Not all thread lifts work out like Ms. Frye's, however. Dr. C. B. Boswell in St. Louis is one of many plastic surgeons who say they see little difference in patients' faces after the treatment. Initially the swelling from local anesthesia and post-operative inflammation plump the face, making it look smooth, Dr. Boswell said. But when these effects wear off, it is difficult to see a pronounced improvement.
"I can get them better and longer-lasting results at one-third the cost using just Botox and Restylane," said Dr. Boswell, who has stopped offering thread lifts.
The initial swelling is what changes the appearance of patients who get thread lifts on television, Dr. Born said. "But there is no follow-up on TV," he said. "Three months later, they might not look so good."
Because the procedure is so new, doctors cannot easily predict how long its results will last. Dr. Ruff, who has performed about 110 thread lifts in the last year, said he expects the best ones to last five years. But other doctors say they have seen cases in which the sutures do not hold patients' flesh taut for more than a few weeks. The tissue slides off the barbs like an ill-hung coat from a hanger. Sometimes this happens because the knotted threads in the scalp come untied or because the threads break.

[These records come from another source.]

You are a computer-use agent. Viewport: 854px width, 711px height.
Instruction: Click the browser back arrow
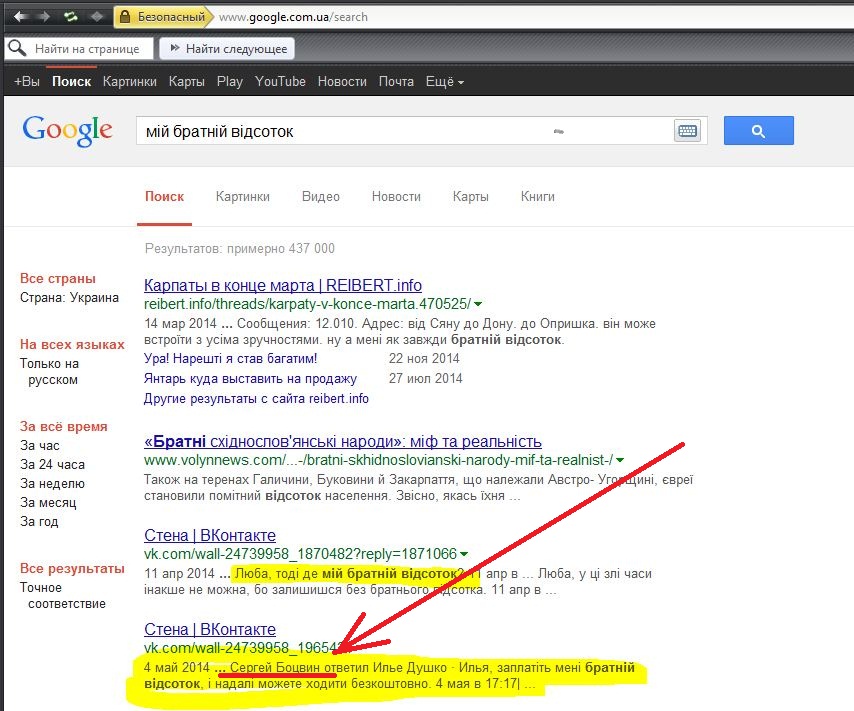tap(20, 17)
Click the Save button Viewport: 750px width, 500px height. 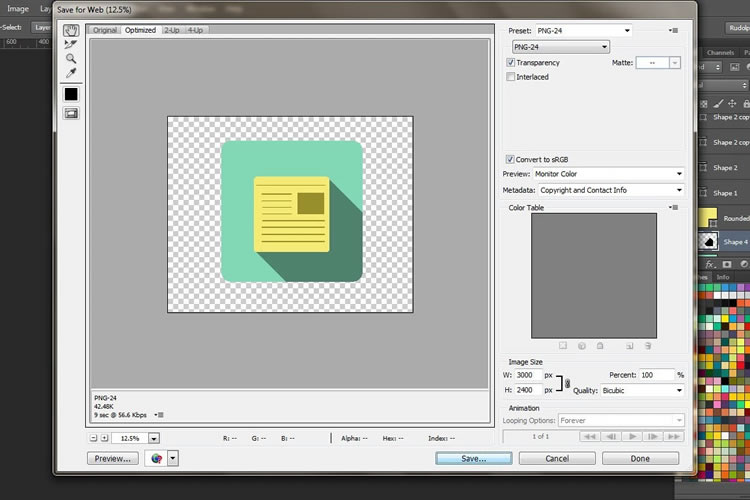(474, 458)
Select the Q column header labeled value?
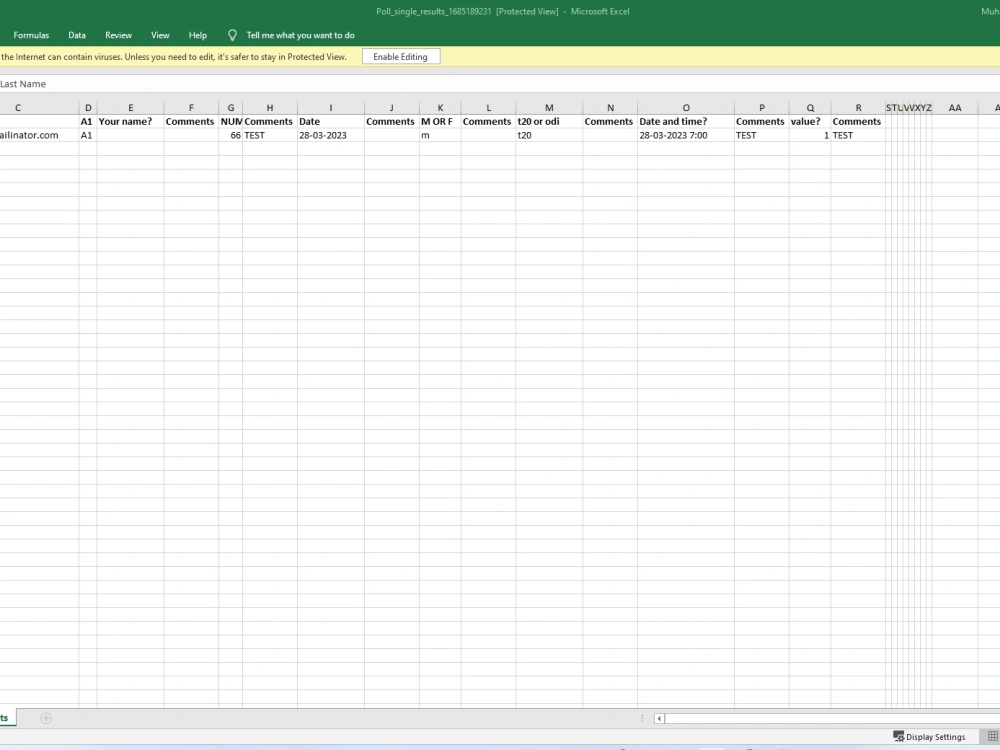The width and height of the screenshot is (1000, 750). 810,107
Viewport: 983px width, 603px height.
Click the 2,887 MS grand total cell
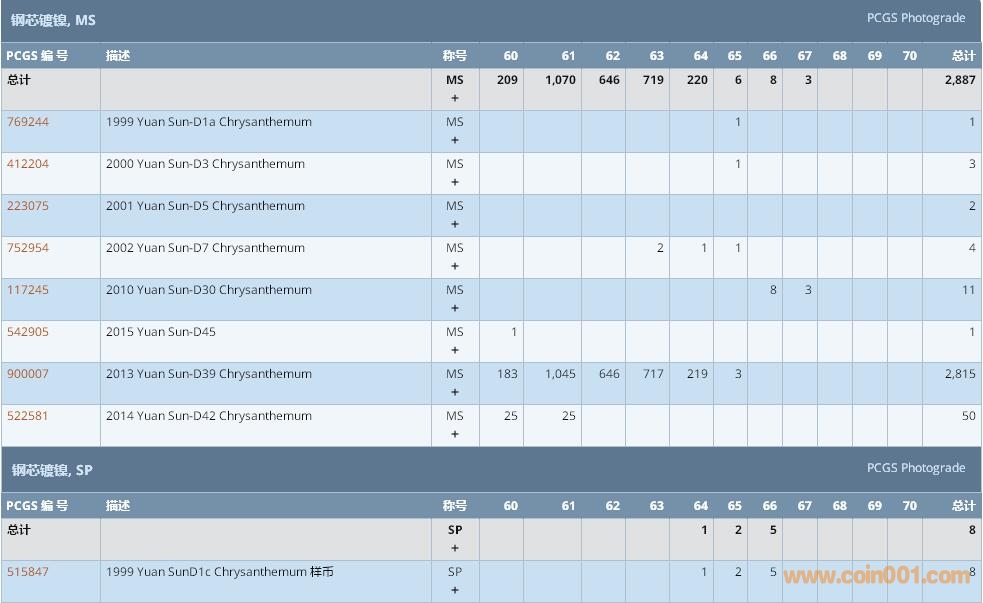click(x=959, y=80)
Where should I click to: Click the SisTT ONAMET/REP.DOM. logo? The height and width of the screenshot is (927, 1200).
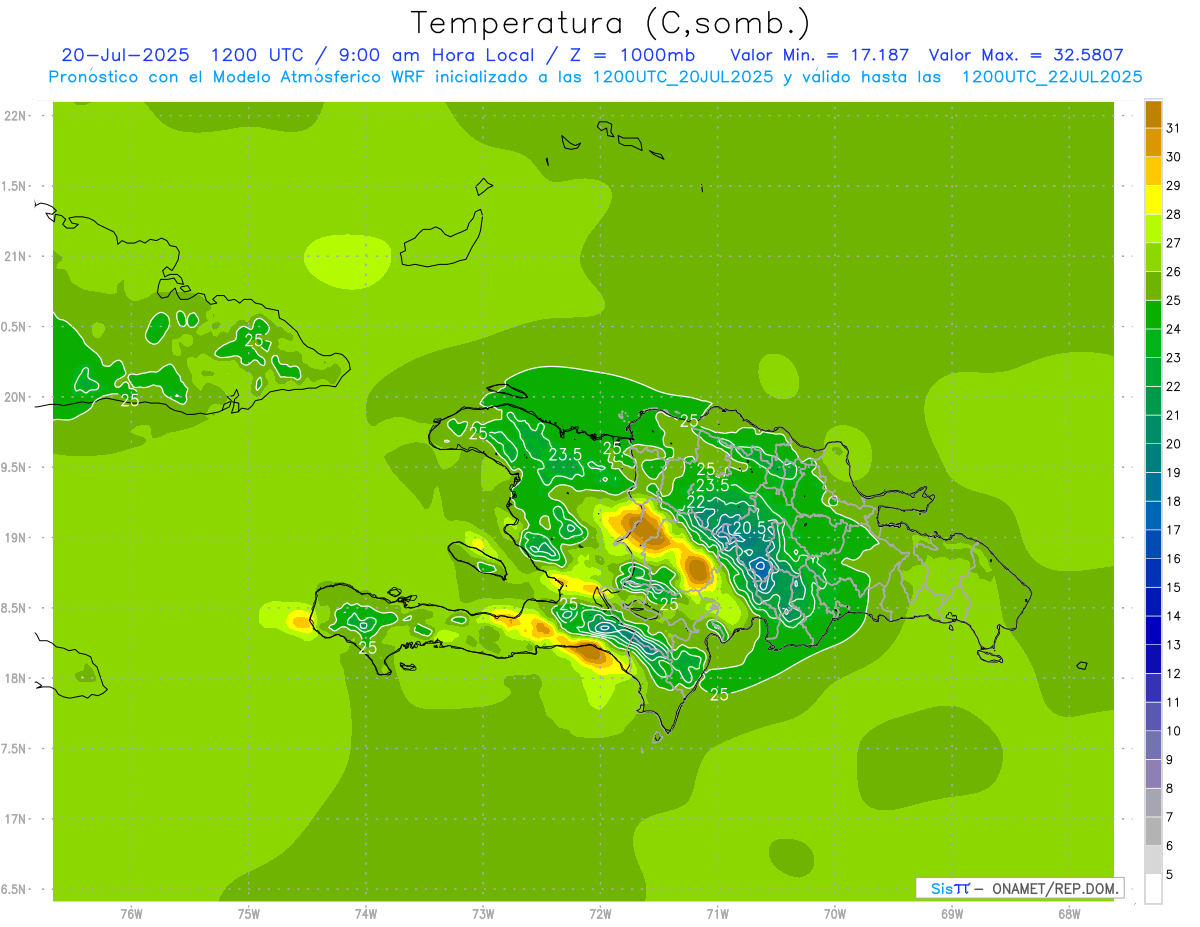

"One cough and a sneeze, and the thread lift is all over," said Dr. Robert C. Silich, a plastic surgeon in Manhattan who has removed sutures from several patients operated on by other doctors.
A variety of strange-looking side effects have been reported. The blue Aptos sutures can show through the skin if they are placed too superficially in the fatty layer. Aptos threads also have been known to migrate.
Dr. Nicanor G. Isse, a plastic surgeon in Burbank, Calif., said he has seen several cases in which the sutures have slid down patients' foreheads and "bunched themselves into knuckles" in the eyelids. Contour threads, for their part, can cause the skin to fold temporarily into accordion pleats, a problem that usually goes away within a couple of weeks. Both types of sutures, if improperly inserted, can be visible when patients laugh or smile, like rows of bulging veins in the face.
But Dr. Reed and other proponents say these side effects will become less common as the sutures are improved and as studies determine the best ways to place them.
"The thread lift reminds me of liposuction," Dr. Reed said. "In the beginning, when it flew in the face of everything we knew, we all said it was dangerous, nonsensical and untested. But now it is the most popular operation. The thread lift may turn out to be exactly the same, a good technique in evolution that will find its place."
Dr. Singer agrees the jury is still out. "Maybe the thread lift will turn out to be O.K. for somebody looking for short-term results," he said. "Maybe it will turn out to work best as an adjunct to a face-lift. But right now, it's much more hype than reality."